**Exercise instructions:** The reply should hold nothing except the lines from the one with "Screen dimensions: 877x495" through the end of the entries, duplicated exactly and with no pictures.

★ ★ ★ ★ ★ ★ ★

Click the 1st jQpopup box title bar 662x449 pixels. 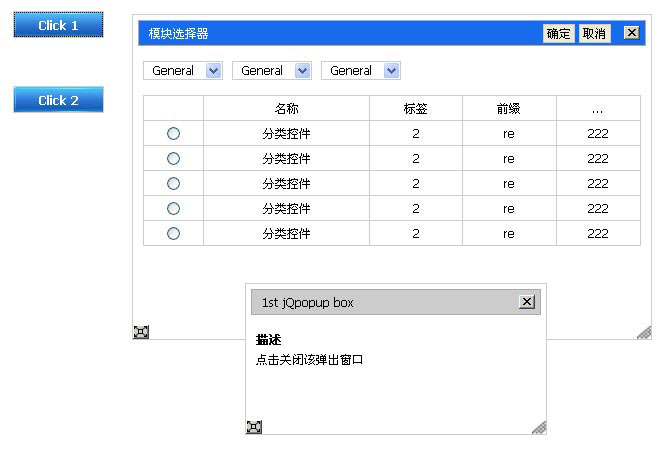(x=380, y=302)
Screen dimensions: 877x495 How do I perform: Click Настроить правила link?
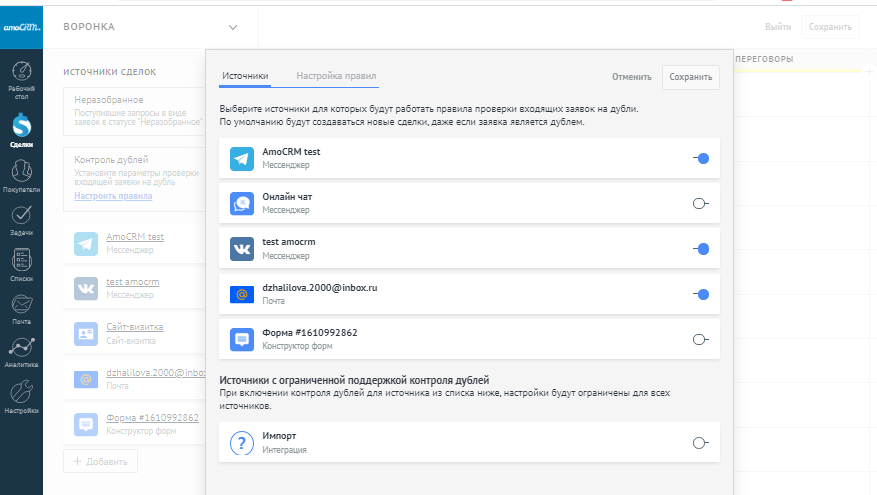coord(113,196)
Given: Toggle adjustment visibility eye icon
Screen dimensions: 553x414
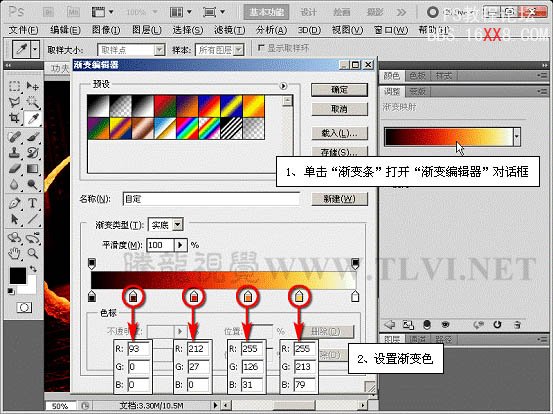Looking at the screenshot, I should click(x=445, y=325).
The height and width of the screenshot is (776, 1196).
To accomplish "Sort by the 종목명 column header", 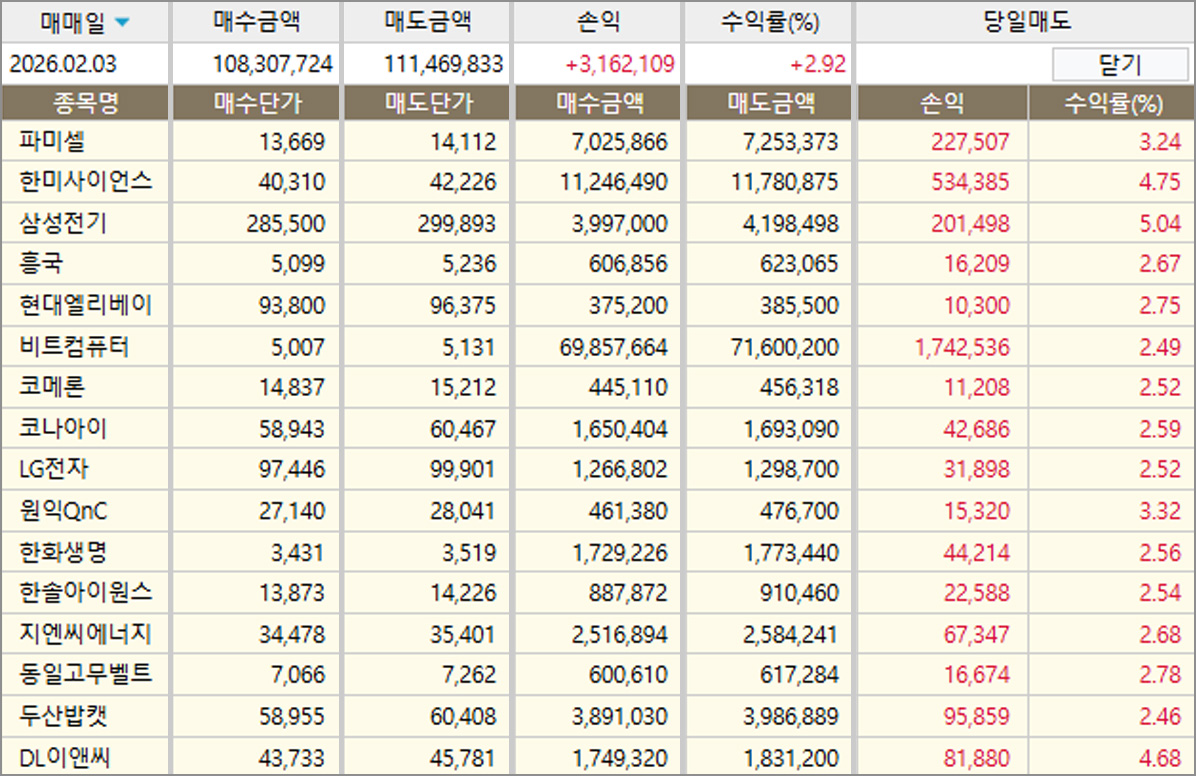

★ ★ ★ ★ ★ ★ ★

**Result:**
Screen dimensions: 877x495 How do I perform: Click Настроить правила link?
coord(113,196)
Given: Toggle adjustment visibility eye icon
Screen dimensions: 553x414
Looking at the screenshot, I should click(x=445, y=325).
The height and width of the screenshot is (776, 1196).
To accomplish "Sort by the 종목명 column header", 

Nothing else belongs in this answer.